In many situations, it is possible to see that a large number of people simply do not know what their financial priorities should be or even what options and decisions they should take when the objective is to diversify and make their savings profitable.
In issues related to financial priorities, opinions arise and all of them present their logic, however, some priorities are fundamental for those who want to achieve all the financial freedom they want.
Life is made up of stages and for each stage, there must be priorities that aim to achieve objectives until you achieve the results you want for your financial life.
So here are some recommendations of financial priorities for the various stages of life.
Your Financial Priority Up
There is no point in having a good salary or good financial planning if you do not know the financial priority that you have to achieve until you reach 35 years of age. Arguably, up to the age of 35 you must be able to set up your emergency fund with at least 6 months of all your expenses.
If you want more security, you should be an emergency fund with 12 months of expenses or 12 months of salaries of your household.
This step may seem easy, however, if you choose 12 months of salary from your household you will have to save for an average of 20% of monthly savings for 5 years to reach the limit where your financial security is established, at least in the that touches the unforeseen events of life.
Similarly, if you use the 10% savings recommendation that most personal finance experts advertise, you will have to save 10 years to reach the optimal limit on your emergency fund.
The benefits are immense in having an emergency fund, from greater protection of your personal finances, you will still feel the financial security to venture on riskier flights in your life, such as investing in risky products, changing jobs, create their own company, among others.
As a general rule, it is recommended that you choose safe and high-liquid financial products to set up your emergency fund, which is right because the profitability of your emergency fund is not your highest priority, but its definitive constitution.
Your Financial Priority
This period of your life should be of financial comfort, where your financial security is assured by your investment fund and it is time to change your strategy. If you have credits look for your final settlement should be your concern, as the gains in profitability and emotional comfort are immense.
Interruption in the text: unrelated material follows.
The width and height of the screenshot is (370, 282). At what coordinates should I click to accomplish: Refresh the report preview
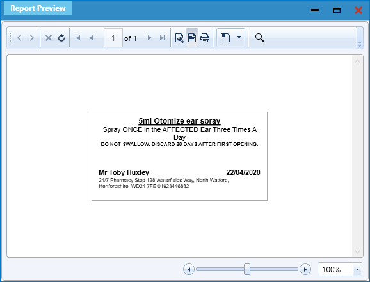(x=61, y=38)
For each year of repayment of credits, you save a lot of money on interest over capital throughout the contract, so try to balance a credit settlement strategy with a riskier investment strategy, diversifying, allocating and rebalancing your portfolio.
A good way to invest in security at this stage of life is to find out what your investor profile is and depending on that profile build an investment portfolio capable of replicating that profile.
If you have a conservative investment profile then you know that you should allocate a higher percentage of low-risk products. They regularly advise a 50% risk-free or reduced-risk distribution, 40% moderate-risk products and 10% risk-averse products.
Investors with a moderate profile carry out an allocation of 40% for products at risk or for reduced risk, 40% for moderate risk products and 20% for products of considerable risk.
Aggressive investors opt to apply 20% for products at risk or reduced risk, 40% for products with moderate risk and 40% at considerable risk.
It is true that these distributions are not fixed and that each investor should allocate according as he considers more comfortable.
This is a moment of security and stability. Looking for products without the risk or with reduced risk is advisable at this time of life. The advantages are innumerable not only financial, with the protection of heritage, but also psychological because it allows greater emotional freedom to live a longer life.